McGinty would have given the dogs the chicken bones, but Zog-19 will not. He worries that they will crack the bones with their teeth, leaving razor-sharp ends exposed, and that they will then swallow the bones. He is afraid that the bones would lacerate their innards. That's one difference between Zog-19 and McGinty.
"Roll me over in the clover," Missus McGinty sings in her frothy alto voice. She's lying on the checked picnic blanket, and she plucks at Zog-19's sleeve. Her expression is cheerful but serious. She's fiddling with the buttons of her blouse. She takes Zog-19's hand and places it where her hand was, on the buttons. Zog-19 knows that it's now his turn to fiddle with the buttons.
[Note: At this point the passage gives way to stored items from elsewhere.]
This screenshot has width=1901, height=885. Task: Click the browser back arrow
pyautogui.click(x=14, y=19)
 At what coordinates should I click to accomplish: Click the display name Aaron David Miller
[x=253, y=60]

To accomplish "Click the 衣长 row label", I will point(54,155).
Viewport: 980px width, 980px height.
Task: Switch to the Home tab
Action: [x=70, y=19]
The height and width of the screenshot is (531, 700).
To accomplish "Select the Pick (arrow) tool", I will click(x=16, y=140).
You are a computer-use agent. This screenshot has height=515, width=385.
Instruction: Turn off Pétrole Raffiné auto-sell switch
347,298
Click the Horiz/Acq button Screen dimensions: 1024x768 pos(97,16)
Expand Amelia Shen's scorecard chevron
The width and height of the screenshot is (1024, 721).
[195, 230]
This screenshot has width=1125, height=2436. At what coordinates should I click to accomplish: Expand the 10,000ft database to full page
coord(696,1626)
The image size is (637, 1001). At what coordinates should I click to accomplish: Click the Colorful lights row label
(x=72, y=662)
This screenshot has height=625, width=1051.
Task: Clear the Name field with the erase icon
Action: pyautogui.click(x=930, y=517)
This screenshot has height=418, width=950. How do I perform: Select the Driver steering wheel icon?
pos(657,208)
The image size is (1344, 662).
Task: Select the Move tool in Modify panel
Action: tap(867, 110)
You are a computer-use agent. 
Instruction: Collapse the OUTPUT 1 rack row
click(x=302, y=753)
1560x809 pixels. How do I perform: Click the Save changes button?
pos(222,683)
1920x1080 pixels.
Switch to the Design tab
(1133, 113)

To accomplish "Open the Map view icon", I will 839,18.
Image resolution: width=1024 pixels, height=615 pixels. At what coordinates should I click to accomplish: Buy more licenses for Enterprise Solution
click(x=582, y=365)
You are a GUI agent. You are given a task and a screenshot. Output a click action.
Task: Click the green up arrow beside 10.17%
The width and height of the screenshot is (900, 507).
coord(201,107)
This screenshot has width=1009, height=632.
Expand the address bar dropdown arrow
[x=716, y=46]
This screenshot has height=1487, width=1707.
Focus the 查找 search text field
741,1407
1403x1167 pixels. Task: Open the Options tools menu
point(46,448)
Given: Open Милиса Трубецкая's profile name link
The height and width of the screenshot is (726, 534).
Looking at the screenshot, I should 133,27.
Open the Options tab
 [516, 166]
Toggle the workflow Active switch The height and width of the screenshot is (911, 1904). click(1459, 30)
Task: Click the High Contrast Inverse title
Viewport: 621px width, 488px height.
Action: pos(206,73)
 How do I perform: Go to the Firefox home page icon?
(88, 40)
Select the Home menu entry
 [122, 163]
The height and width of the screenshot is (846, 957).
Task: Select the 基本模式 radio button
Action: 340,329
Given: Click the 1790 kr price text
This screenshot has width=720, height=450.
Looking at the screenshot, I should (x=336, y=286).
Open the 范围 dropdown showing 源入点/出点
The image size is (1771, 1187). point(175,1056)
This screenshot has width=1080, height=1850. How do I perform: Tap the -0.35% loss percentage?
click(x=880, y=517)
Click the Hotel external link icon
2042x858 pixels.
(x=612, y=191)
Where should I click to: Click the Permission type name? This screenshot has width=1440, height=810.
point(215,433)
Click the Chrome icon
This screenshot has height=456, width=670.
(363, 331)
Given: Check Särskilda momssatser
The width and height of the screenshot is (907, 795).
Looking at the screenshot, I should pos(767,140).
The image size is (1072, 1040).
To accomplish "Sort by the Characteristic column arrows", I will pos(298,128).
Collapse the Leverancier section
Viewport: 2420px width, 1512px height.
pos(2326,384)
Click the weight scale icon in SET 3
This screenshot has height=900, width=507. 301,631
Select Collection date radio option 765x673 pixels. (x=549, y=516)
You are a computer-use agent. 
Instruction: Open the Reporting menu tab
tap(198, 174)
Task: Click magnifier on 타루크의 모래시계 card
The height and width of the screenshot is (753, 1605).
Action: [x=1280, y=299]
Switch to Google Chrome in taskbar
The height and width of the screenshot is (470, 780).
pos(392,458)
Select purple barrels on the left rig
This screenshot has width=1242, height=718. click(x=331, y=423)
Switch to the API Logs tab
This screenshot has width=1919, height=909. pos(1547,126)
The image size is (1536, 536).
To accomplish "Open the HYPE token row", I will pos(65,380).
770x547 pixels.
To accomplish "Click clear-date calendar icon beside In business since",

The dogs are barking. The sheep are bleating. The buttons are beneath Zog-19's hand. Missus McGinty is beneath the buttons. The crickets are chirring loudly, hidden deep within the clover. McGinty is standing behind Zog-19 somewhere. The sun is hot on Zog-19's head. There is a four-leaf clover in this pasture, he knows. Somewhere, in among all the regular clover, there must be at least one. His head is swimming with the sun. He feels as though, if he does not move, if he does not speak, if he doesn't do something, something, something, and pretty damned quick, he is going to burst into flame.
Zog-19 can't know it, but it is time for him to resume the line that will lead to that far-off Spaceman McGinty, the one who will spare Zog-1049. It is time for him to sire a brand-new McGinty.
"Roll me over and do it again," Missus McGinty sings. The button comes off in Zog-19's hand. It is small in his scarred palm, like a hard, smooth little pill. He tosses it over his shoulder, laughing. He tosses it in McGinty's direction. He tugs at the next button down. He wants that one too. He wants the one after that one. He wants them all. He wants them all.
The wind ripples the clover, the wind ripples Missus McGinty's chestnut hair.